HDF5 is often used in scientific computing for this. https://en.wikipedia.org/wi...

out_of_protocol · on May 3, 2022

You can just use sqlite then. Very compact, highly popular (in different role though). Seen it used for large datasets - map tiles (millions of jpeg files). Much smaller size than zip or tar archive, indexed, fast.

P.S.

  sqlite> .mode csv
  sqlite> .import city.csv cities

d3mcfadden · on May 4, 2022

Cool, I didn't know about .mode and .import. Super handy tip.

mastax · on May 4, 2022

You can also use

    .mode csv
    .headers on
    .output file.csv

Then run a query and it gets output to file.csv.

sundarurfriend · on May 3, 2022

> This results in a truly hierarchical, filesystem-like data format.

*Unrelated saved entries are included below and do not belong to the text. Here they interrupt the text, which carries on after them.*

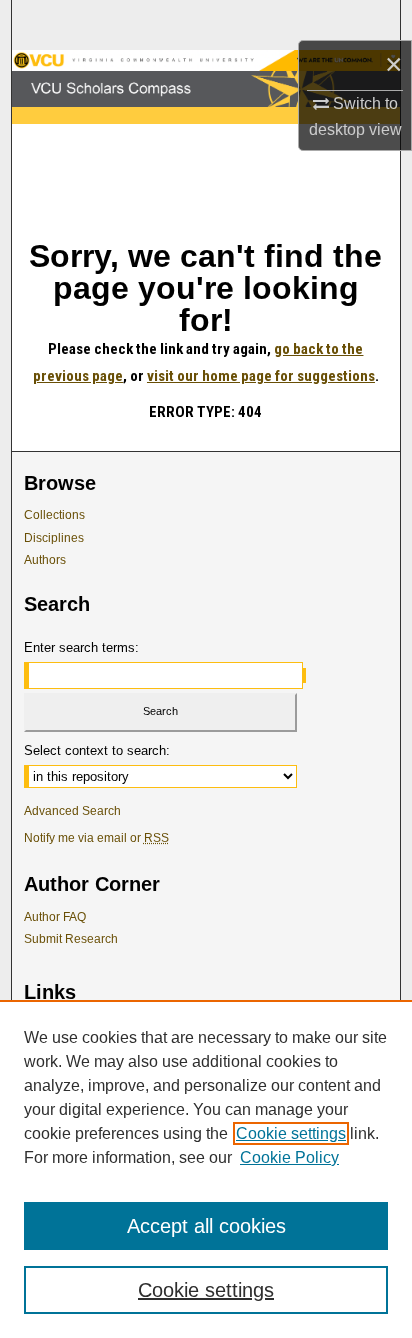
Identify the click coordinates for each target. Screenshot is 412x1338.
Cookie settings (291, 1133)
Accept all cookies (206, 1226)
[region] (206, 1169)
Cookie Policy (289, 1157)
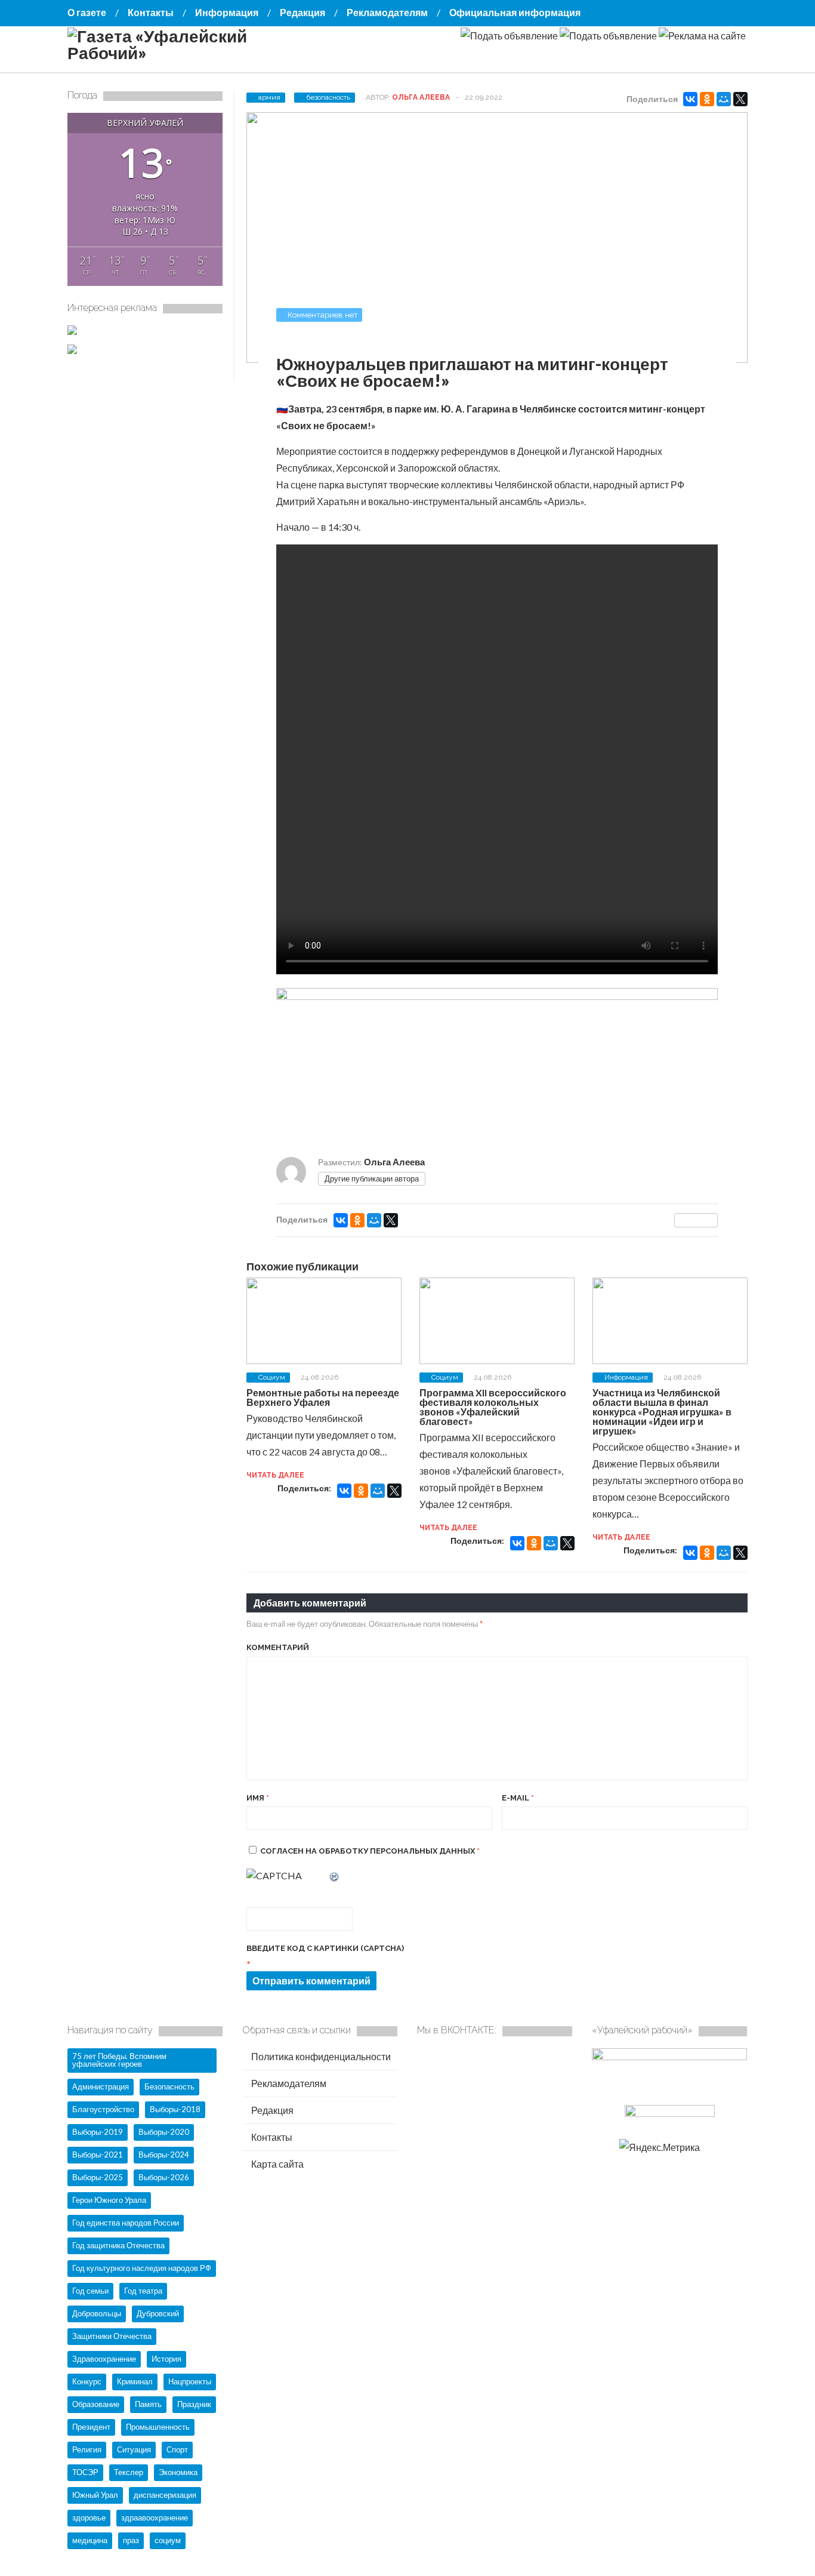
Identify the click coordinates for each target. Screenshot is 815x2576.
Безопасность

In fact, resources in an HDF5 file can be accessed using the POSIX-like syntax /path/to/resource.

That seems a whole higher level of complexity compared to CSV or the other options listed in TFA (perhaps comparable to Excel).

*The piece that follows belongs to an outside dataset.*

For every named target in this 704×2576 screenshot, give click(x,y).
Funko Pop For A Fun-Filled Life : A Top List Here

brandmeyer · on May 3, 2022

NetCDF4 (built on top of HDF5 largely through sub-setting) is considerably more powerful than excel/libreoffice. Its also easy to access through widely-available libraries. I frequently use the Python `netCDF4` (yes, it really is capitalized that way) library for exploratory work.

acomjean · on May 4, 2022

Single Cell RNA Seq data is often stored in Loom which is a HDF5 format.

https://linnarssonlab.org/loompy/

Its a little weird at first but its a great format and has libraries in a lot of major languages. It stores a sparse matrix which cuts the size down a lot.

https://linnarssonlab.org/loompy/format/index.html

MrPowers · on May 4, 2022

HDF5 has some limitations that make it suboptimal for cloud based storage systems.

Zarr overcomes these limitations for array data and Parquet overcomes these limitations for tabular data.

noobermin · on May 4, 2022

The OP wants a text based format, he doesn't care about what is optimal.